In the days before we moved, we sat in that lovely house on Pine Street, a row of stacked boxes lining the hallway and the loungeroom walls, the curtains pulled from the windows to be laundered, my empty bookshelves looming. One of my housemates, who is a psychology postgrad, joked that we were probably all feeling so unsettled, so vaguely and inchoately not right because our hierarchy of needs had been upset.

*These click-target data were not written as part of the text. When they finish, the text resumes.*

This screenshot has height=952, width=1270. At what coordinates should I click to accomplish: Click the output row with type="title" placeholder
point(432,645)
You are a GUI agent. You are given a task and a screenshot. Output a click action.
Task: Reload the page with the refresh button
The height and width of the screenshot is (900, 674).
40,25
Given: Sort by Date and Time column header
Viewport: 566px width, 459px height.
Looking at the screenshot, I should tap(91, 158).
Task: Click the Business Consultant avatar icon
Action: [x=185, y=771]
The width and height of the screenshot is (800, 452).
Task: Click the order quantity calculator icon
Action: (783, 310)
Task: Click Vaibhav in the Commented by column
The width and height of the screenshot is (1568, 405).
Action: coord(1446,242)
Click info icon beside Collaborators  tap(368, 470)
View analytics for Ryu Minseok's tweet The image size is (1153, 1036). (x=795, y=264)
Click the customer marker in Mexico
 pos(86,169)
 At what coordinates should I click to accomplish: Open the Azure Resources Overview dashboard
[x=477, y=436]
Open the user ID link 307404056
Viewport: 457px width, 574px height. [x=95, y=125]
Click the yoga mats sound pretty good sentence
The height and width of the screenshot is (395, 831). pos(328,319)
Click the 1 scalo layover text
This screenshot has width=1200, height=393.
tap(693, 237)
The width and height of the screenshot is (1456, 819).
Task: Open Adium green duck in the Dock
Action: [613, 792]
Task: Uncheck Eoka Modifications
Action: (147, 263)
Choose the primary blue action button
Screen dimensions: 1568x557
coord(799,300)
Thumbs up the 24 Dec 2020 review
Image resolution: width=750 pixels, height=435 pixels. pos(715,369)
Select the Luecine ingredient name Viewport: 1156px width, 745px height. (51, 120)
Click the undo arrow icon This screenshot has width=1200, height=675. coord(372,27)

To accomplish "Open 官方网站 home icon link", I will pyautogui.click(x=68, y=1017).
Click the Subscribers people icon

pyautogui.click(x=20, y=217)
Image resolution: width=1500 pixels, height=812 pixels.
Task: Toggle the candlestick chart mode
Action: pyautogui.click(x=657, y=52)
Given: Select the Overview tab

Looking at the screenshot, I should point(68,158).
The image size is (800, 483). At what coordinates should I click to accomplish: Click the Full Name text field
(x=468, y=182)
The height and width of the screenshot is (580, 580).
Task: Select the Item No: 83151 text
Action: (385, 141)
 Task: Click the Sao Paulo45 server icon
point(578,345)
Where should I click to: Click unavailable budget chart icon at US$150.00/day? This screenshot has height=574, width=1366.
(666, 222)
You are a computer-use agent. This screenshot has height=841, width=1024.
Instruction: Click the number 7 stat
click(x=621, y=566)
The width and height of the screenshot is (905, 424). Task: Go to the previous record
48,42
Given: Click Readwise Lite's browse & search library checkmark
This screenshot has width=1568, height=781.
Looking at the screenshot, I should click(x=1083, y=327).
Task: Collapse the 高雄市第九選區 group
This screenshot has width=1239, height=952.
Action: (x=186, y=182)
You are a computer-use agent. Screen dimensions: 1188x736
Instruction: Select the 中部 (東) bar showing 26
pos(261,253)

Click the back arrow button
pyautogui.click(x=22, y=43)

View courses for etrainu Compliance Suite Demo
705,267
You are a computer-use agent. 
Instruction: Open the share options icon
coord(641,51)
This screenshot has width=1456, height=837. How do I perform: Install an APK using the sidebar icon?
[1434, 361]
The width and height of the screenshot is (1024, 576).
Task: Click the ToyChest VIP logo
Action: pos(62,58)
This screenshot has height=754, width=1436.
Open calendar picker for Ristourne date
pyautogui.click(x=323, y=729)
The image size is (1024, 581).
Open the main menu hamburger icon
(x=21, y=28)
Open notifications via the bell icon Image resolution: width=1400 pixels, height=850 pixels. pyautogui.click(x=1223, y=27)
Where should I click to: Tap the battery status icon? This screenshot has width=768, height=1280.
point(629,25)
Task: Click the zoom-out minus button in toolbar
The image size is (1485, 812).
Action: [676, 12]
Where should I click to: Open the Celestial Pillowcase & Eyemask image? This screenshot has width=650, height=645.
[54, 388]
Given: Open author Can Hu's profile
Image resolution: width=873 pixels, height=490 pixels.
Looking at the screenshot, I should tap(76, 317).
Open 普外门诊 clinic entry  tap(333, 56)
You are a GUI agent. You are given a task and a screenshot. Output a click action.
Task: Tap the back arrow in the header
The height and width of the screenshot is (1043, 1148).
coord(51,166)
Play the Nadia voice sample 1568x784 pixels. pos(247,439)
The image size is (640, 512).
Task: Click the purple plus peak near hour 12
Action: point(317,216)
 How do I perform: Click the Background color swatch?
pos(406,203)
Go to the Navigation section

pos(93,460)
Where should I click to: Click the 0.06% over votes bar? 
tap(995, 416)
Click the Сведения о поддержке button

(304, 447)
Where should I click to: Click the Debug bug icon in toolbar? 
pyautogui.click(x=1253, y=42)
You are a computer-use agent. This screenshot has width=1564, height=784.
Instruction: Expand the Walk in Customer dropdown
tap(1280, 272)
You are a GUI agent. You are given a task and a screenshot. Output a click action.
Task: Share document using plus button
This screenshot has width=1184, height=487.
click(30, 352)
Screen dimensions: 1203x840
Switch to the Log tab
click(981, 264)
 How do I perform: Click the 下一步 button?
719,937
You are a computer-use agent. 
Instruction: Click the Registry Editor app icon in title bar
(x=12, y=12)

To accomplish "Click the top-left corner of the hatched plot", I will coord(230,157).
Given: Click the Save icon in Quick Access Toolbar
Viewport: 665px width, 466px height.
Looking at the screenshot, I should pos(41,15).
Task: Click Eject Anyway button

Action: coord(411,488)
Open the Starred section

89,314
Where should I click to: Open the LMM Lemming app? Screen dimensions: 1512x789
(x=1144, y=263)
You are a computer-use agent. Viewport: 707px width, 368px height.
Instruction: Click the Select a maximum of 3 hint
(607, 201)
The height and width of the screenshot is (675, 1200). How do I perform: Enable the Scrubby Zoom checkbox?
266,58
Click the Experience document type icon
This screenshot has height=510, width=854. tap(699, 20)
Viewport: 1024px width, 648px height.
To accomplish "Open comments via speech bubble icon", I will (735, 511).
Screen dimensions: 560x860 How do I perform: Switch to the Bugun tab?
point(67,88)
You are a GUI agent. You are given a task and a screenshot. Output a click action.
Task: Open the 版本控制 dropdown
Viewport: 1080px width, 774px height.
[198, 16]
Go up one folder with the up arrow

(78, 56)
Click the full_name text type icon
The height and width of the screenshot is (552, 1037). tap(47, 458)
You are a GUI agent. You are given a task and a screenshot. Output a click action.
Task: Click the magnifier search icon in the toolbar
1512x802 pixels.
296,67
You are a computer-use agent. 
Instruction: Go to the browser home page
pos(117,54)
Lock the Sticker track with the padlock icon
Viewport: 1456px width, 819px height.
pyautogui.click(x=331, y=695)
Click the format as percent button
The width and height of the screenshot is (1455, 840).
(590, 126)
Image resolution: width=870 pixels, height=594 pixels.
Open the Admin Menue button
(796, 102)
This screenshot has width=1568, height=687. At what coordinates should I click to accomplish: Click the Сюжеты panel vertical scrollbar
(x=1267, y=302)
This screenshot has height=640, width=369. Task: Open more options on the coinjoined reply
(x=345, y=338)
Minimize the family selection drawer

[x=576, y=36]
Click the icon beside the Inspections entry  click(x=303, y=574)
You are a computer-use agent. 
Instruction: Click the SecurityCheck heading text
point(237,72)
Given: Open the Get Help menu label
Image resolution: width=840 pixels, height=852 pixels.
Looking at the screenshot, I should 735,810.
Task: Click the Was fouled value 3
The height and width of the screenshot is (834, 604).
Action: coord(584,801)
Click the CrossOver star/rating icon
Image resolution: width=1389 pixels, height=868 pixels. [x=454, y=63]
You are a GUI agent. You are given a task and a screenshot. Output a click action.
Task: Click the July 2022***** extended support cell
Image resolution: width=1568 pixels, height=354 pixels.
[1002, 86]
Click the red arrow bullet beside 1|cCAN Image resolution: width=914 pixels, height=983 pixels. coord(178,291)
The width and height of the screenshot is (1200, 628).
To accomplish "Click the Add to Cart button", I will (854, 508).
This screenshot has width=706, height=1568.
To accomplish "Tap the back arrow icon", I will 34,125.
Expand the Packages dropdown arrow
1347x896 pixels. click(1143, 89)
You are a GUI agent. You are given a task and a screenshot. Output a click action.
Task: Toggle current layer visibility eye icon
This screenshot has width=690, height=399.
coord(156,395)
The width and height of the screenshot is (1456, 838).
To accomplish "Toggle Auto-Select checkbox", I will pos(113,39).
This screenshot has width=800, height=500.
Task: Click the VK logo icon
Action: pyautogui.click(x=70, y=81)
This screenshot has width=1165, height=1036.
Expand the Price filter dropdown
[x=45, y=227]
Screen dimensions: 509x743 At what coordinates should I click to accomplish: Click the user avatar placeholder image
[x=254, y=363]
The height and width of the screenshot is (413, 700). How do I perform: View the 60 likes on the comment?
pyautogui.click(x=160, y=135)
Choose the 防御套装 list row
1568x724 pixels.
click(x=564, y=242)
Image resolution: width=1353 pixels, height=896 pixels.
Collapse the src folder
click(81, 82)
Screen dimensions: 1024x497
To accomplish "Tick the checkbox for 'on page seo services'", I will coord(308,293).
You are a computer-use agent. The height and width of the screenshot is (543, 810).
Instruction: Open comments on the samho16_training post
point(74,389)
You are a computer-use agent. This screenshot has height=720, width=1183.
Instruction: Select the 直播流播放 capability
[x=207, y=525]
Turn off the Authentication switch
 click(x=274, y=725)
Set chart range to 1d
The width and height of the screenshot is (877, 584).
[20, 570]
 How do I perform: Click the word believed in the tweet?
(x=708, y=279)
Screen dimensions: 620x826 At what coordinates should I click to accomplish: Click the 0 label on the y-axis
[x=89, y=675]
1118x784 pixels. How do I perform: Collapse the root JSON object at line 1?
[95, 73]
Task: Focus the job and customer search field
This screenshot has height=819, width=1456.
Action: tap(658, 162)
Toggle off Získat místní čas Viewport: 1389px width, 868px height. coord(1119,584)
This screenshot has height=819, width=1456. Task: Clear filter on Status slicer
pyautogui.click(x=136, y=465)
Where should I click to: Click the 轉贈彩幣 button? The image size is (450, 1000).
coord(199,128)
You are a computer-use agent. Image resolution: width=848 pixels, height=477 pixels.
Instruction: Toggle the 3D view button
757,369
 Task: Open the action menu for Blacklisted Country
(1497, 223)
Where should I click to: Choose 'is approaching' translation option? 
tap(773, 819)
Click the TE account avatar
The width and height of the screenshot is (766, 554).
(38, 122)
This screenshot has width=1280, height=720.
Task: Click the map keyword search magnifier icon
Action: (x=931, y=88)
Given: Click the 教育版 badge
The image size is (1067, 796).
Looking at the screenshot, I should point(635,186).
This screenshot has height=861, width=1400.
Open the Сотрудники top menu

It took me a few minutes to remember what she was referring to – a mid-century psychological theory about the kinds of conditions that human beings need in order to thrive. This hierarchy – Maslow’s hierarchy – is usually represented as a pyramid, because all of the higher functions and conditions are dependent on the more basic things that sit beneath them: self-esteem is essential for self-realisation, for example, or without safety it’s impossible to love. At the very bottom of the pyramid are what Maslow termed ‘physiological needs’ – the basic necessities of survival. These are water, and food (Chris Kraus writes that ‘daily life turns into terror as soon as you start doubting food’ and ‘to question food is to question everything’) but also, importantly, shelter. On the rung above these basics are safety and security, physical and economic alike. Without these things, Maslow suggests, we can only live in ‘deficiency’, we cannot make meaning for our own lives, or contribute properly to each others’, to society. And it’s only this that I want: shelter, and security, a stable base from which to build my self and life without constant inconstancy, without the everyday threat that it could all, that day, be once again taken away.